**REQUIRED WORK**
Can you rewrite all of the data below, replacing "GUI agent" with "screen-control agent" everywhere and leaving everything else unchanged?

---- TASK DATA

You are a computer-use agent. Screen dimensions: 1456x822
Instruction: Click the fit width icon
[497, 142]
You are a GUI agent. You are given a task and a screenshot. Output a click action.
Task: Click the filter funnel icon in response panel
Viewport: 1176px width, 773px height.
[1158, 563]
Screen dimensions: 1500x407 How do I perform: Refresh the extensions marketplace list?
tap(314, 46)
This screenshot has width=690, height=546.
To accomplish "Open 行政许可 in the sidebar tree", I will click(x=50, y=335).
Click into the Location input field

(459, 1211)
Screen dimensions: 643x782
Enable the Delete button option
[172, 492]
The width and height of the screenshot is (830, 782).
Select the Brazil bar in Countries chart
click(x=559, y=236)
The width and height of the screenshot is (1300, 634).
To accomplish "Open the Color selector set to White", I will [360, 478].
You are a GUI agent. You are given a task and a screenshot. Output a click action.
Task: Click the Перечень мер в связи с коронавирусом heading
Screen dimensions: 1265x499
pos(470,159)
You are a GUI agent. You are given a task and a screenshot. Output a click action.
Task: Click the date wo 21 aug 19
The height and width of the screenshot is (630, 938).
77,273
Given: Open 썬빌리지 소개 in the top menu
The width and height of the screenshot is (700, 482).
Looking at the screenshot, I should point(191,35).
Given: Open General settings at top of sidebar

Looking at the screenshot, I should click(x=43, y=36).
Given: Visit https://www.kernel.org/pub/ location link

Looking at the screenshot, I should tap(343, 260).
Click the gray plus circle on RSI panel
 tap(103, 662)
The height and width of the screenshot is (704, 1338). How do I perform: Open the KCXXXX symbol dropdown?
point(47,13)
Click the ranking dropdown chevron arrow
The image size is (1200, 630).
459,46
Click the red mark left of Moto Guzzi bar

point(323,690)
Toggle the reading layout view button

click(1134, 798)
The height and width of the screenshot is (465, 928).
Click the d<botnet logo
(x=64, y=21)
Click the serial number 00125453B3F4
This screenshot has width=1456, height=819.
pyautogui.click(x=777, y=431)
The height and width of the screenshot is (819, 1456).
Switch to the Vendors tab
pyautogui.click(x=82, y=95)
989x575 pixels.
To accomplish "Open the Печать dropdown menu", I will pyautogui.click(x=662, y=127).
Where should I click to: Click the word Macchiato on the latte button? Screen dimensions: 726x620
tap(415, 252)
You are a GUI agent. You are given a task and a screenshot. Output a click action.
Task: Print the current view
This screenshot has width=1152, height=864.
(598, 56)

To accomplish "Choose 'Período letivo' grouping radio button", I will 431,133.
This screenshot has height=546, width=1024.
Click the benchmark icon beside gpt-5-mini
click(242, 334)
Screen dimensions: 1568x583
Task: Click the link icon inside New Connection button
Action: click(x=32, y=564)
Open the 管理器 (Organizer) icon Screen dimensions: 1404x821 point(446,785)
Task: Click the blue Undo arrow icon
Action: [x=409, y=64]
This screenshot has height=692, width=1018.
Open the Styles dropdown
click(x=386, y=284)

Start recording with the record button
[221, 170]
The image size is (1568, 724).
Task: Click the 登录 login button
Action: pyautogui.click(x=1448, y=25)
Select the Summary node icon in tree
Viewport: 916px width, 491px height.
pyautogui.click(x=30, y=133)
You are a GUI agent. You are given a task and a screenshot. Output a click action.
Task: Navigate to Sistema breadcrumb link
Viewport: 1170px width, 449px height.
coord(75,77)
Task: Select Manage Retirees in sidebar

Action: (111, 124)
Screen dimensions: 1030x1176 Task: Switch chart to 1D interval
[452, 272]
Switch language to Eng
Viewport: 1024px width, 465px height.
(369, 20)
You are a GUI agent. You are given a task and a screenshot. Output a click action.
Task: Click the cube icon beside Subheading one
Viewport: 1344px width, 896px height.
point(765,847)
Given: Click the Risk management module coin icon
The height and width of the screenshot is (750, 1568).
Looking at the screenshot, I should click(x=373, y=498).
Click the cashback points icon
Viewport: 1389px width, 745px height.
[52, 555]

--------

**REPLY TO THE TASK**
You are a computer-use agent. Screen dimensions: 1456x822
Instruction: Click the fit width icon
[497, 142]
You are a screen-control agent. You are given a task and a screenshot. Output a click action.
Task: Click the filter funnel icon in response panel
Viewport: 1176px width, 773px height.
[1158, 563]
Screen dimensions: 1500x407 How do I perform: Refresh the extensions marketplace list?
tap(314, 46)
This screenshot has width=690, height=546.
To accomplish "Open 行政许可 in the sidebar tree", I will click(x=50, y=335).
Click into the Location input field

(459, 1211)
Screen dimensions: 643x782
Enable the Delete button option
[172, 492]
The width and height of the screenshot is (830, 782).
Select the Brazil bar in Countries chart
click(x=559, y=236)
The width and height of the screenshot is (1300, 634).
To accomplish "Open the Color selector set to White", I will [360, 478].
You are a screen-control agent. You are given a task and a screenshot. Output a click action.
Task: Click the Перечень мер в связи с коронавирусом heading
Screen dimensions: 1265x499
pos(470,159)
You are a screen-control agent. You are given a task and a screenshot. Output a click action.
Task: Click the date wo 21 aug 19
The height and width of the screenshot is (630, 938).
77,273
Given: Open 썬빌리지 소개 in the top menu
The width and height of the screenshot is (700, 482).
Looking at the screenshot, I should point(191,35).
Given: Open General settings at top of sidebar

Looking at the screenshot, I should click(x=43, y=36).
Given: Visit https://www.kernel.org/pub/ location link

Looking at the screenshot, I should tap(343, 260).
Click the gray plus circle on RSI panel
 tap(103, 662)
The height and width of the screenshot is (704, 1338). How do I perform: Open the KCXXXX symbol dropdown?
point(47,13)
Click the ranking dropdown chevron arrow
The image size is (1200, 630).
459,46
Click the red mark left of Moto Guzzi bar

point(323,690)
Toggle the reading layout view button

click(1134, 798)
The height and width of the screenshot is (465, 928).
Click the d<botnet logo
(x=64, y=21)
Click the serial number 00125453B3F4
This screenshot has width=1456, height=819.
pyautogui.click(x=777, y=431)
The height and width of the screenshot is (819, 1456).
Switch to the Vendors tab
pyautogui.click(x=82, y=95)
989x575 pixels.
To accomplish "Open the Печать dropdown menu", I will pyautogui.click(x=662, y=127).
Where should I click to: Click the word Macchiato on the latte button? Screen dimensions: 726x620
tap(415, 252)
You are a screen-control agent. You are given a task and a screenshot. Output a click action.
Task: Print the current view
This screenshot has width=1152, height=864.
(598, 56)

To accomplish "Choose 'Período letivo' grouping radio button", I will 431,133.
This screenshot has height=546, width=1024.
Click the benchmark icon beside gpt-5-mini
click(242, 334)
Screen dimensions: 1568x583
Task: Click the link icon inside New Connection button
Action: click(x=32, y=564)
Open the 管理器 (Organizer) icon Screen dimensions: 1404x821 point(446,785)
Task: Click the blue Undo arrow icon
Action: [x=409, y=64]
This screenshot has height=692, width=1018.
Open the Styles dropdown
click(x=386, y=284)

Start recording with the record button
[221, 170]
The image size is (1568, 724).
Task: Click the 登录 login button
Action: pyautogui.click(x=1448, y=25)
Select the Summary node icon in tree
Viewport: 916px width, 491px height.
pyautogui.click(x=30, y=133)
You are a screen-control agent. You are given a task and a screenshot. Output a click action.
Task: Navigate to Sistema breadcrumb link
Viewport: 1170px width, 449px height.
coord(75,77)
Task: Select Manage Retirees in sidebar

Action: (111, 124)
Screen dimensions: 1030x1176 Task: Switch chart to 1D interval
[452, 272]
Switch language to Eng
Viewport: 1024px width, 465px height.
(369, 20)
You are a screen-control agent. You are given a task and a screenshot. Output a click action.
Task: Click the cube icon beside Subheading one
Viewport: 1344px width, 896px height.
point(765,847)
Given: Click the Risk management module coin icon
The height and width of the screenshot is (750, 1568).
Looking at the screenshot, I should click(x=373, y=498).
Click the cashback points icon
Viewport: 1389px width, 745px height.
[52, 555]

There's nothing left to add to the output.